The committee under the Central Drugs Standard Control Organisation (CDSCO) of the Indian health ministry has recommended that the Serum Institute of India (SII) and Bharat Biotech be granted “new drug permission.”

A final nod from the main drug authority is still pending, though.

SII manufactures the AstraZeneca vaccine in India under the Covishield brand and Bharat Biotech makes the homegrown Covaxin.

In January 2021, when India launched its nationwide covid inoculation drive starting with healthcare and frontline workers and the elderly, Covishield was granted restricted emergency authorisation while Covaxin was approved in “clinical trial mode.”

A full market approval, as in the case of Covishield and Covaxin, would now mean that, on paper, these vaccines can be sold in the open market. This is only meant for adults and will not benefit children awaiting vaccination—doses in India are only targeted at those aged above 15.

So far, the whole process is handled only through the government’s Cowin portal. This is unlikely to change anytime soon, given that vaccine certificates are issued via Cowin.

An upgraded approval, however, could have other benefits.

How will a full approval help Covishield and Covaxin?

Should India’s drug authority give a final nod to SII and Bharat Biotech, it could help boost public confidence in their vaccines.

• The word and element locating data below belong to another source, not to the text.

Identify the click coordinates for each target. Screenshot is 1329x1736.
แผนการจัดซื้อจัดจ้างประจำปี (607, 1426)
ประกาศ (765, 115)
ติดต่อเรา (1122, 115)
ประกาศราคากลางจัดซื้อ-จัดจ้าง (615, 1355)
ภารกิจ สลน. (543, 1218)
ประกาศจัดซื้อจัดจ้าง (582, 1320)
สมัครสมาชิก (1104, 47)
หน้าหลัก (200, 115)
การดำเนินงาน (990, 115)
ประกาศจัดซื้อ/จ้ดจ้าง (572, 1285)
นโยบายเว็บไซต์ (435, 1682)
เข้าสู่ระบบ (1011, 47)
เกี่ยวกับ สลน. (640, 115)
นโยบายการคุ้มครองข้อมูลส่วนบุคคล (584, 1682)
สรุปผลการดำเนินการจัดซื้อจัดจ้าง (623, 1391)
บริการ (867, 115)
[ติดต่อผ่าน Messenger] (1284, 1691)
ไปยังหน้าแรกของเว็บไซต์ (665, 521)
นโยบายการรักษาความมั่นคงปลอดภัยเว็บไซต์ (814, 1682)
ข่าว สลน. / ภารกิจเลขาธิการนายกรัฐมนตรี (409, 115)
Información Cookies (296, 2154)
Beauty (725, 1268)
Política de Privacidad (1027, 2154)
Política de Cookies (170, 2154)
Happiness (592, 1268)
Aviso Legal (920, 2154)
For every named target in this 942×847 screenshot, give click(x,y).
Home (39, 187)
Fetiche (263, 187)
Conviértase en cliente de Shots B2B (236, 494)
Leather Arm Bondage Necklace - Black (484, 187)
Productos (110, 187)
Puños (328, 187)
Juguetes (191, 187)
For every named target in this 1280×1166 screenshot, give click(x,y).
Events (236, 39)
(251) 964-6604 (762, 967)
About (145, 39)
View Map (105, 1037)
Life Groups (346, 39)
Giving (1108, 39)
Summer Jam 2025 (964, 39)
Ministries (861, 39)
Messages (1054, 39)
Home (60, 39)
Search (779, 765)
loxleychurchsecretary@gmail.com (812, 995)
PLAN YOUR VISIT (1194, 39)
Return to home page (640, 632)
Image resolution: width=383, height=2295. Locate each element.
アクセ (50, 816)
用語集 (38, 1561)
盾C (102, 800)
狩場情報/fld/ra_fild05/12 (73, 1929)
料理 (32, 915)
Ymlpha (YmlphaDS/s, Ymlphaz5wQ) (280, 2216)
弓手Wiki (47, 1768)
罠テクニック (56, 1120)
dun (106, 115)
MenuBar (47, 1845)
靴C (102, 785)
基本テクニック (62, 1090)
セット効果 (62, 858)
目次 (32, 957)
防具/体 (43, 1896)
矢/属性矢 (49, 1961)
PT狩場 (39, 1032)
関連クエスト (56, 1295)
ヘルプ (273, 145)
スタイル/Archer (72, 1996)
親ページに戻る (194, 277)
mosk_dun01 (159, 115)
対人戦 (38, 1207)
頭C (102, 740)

This was observed when the US Food and Drug Administration granted Pfizer’s Comirnaty full approval on Aug. 23, 2021, after months of analysing its risks and benefits.

“Full FDA approval takes place when enough data demonstrate that the vaccines are safe and effective for most people who receive them, and when the FDA has had an opportunity to review and approve the whole vaccine manufacturing process and facilities,” according to the the Hopkins Medicine website.

In the US, such approval was crucial in countering vaccine hesitancy. “It’s the next and probably the last big opportunity to sharpen and drive home a clear message that the COVID vaccines are safe and effective,” Drew Altman, CEO of the Kaiser Family Foundation (KFF), wrote in an op-ed.

US president Joe Biden, while announcing the FDA approval for Pfizer, drove home the point about the importance of vaccine mandates.

Full approval for Covaxin and Covishield will likely have similar benefits in India. At the moment, vaccine mandates are not universal and only some cities like Mumbai, Chennai, and Gurugram ask for certificates to access public spaces. This will likely change once India achieves reasonable vaccine coverage, especially in densely populated cities.